В дверях здания стоял мощный полицейский, одетый в шинель цвета хаки. Из расстегнутой кобуры грозно торчал пистолет «маузер 08». При виде Мюльхауза и Мока мундир приложил два пальца к козырьку кивера, украшенного в центре многконечной звездой.
— Вахмистр Круммхельц из пятого участка прибыл по приказу.
— Вы свободны, Круммхельц, — сказал Мюльхауз. — И помалкивайте о том, что здесь видели. Дело забирает Комиссия по расследованию убийств из полицайпрезидиума.
— Я мало что говорю, — серьезно ответил Круммхельц.

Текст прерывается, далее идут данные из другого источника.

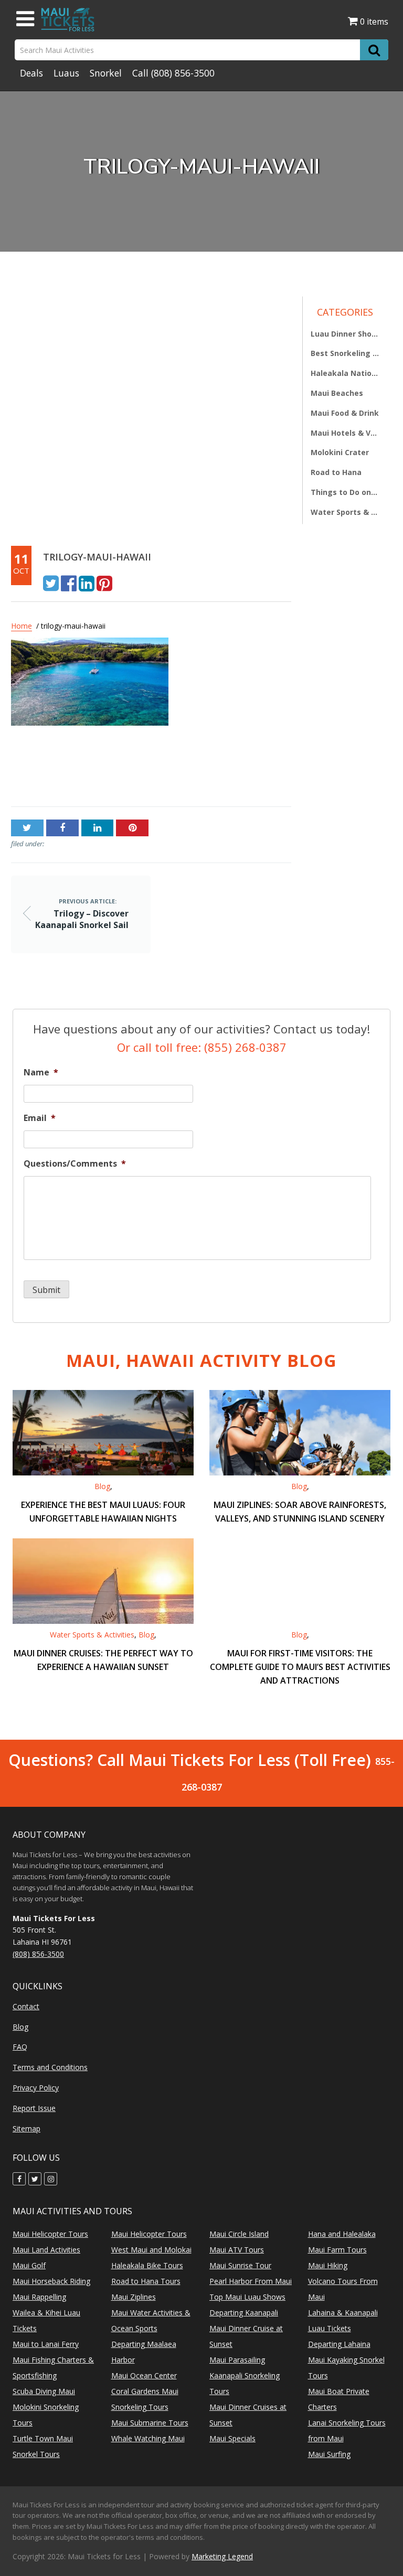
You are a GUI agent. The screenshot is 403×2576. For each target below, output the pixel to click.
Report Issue (34, 2108)
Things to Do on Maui (345, 492)
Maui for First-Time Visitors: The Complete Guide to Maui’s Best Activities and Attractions (300, 1666)
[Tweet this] (51, 582)
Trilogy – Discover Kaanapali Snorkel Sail (67, 770)
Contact (26, 2006)
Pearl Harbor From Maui (250, 2281)
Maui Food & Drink (345, 413)
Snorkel (106, 73)
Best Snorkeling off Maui (345, 353)
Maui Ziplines (133, 2297)
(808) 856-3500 (183, 73)
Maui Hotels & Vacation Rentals (345, 433)
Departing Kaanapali (243, 2313)
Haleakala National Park (345, 373)
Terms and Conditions (50, 2067)
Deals (31, 73)
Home (21, 626)
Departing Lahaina (339, 2344)
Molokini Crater (340, 452)
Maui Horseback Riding (51, 2281)
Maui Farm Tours (337, 2250)
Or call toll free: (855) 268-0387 (202, 1047)
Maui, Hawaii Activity (201, 1360)
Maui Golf (29, 2265)
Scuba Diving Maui (44, 2391)
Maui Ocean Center (144, 2375)
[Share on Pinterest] (104, 582)
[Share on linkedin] (86, 582)
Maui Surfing (329, 2454)
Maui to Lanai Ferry (46, 2344)
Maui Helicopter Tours (50, 2234)
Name (41, 1072)
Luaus (66, 73)
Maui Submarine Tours (149, 2423)
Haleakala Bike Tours (147, 2265)
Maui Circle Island (239, 2234)
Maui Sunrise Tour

— Это очень хорошо, — Мюльхауз подал руку Круммхельцу и вошел в здание. На диванах и стульях сидели девушки в юбках, халатах и бигуди. В синих от усталости глаз одной из них Мок увидел блеск узнавания. Элерс стоял на лестнице и записывал их показания. Уставшим голосом он повторял одни и те же сухие вопросы и получал ответы, полные безнадежных эпифор: «Я спала. Я не знаю», «Я не спрашивала об этом никогда. Я не знаю», «Это невозможно. Я не знаю». «Я не знаю, я не знаю, — мысли Мока перешли к другим пунктам анкеты Кнуфера. — Она молчалива или болтлива, импульсивна или уравновешена… Я ничего не знаю о самом близком мне человеке…»
Мюльхауз и Мок шли по узкому коридору. По его обеим сторонам тянулись двери, которые были следами многих людских унижений. Мюльхауз открыл одну из них.
«Я знаю, я знаю точно, — Мок бросил взгляд на другие вопросы, которые должны были просветить сложную психическую вселенную его жены. — Не интеллигентная, но ревнивая и лицемерная… Наверное, зависима от кокаина. Способна любить и убить. Все эти годы не замечал, что она кокаинистка… Попросту ее не знал, знал только мою воображаемую Софи, а не живую женщину из плоти и крови, которая — тут напомнил себе небольшую цитату — «Не мотылек, порхающий в розовой дымке, и иногда должен выйти в туалет».
Лысина патологоанатома доктора Лазариуса блестела от пота. Согласно так называемым общим рекомендациям, он даже не открывал занавески, а единственное, чего он мог касаться, это тела убитых. Эти два были еще теплые. Лазариус держал фонарик во рту и записывал в блокноте свои наблюдения. Тело советника Эдуарда Гейссена висело на люстре, которая напоминала огромного паука с вылепленными из воска ножками. К одной из них струной от фортепиано за одну ногу привязан был труп. Руки связаны были такой же струной. Вторая нога свисала под странным углом и выглядела так, будто ее выломали из тазобедренного сустава. Во рту заткнут был кусок разорванной простыни. На голове виден был глубокий разрез. Волосатые плечи и ягодицы искромсаны были синими нитями припухлостей и отеков. Мок посмотрел на мертвую девушку и понял без труда, что эти раны получены от плетки, который она сжимала в правом кулаке. Он подошел к мертвой проститутке. Знакомый, слегка приподнятый подбородок. Он пытался вспомнить, откуда ее знает.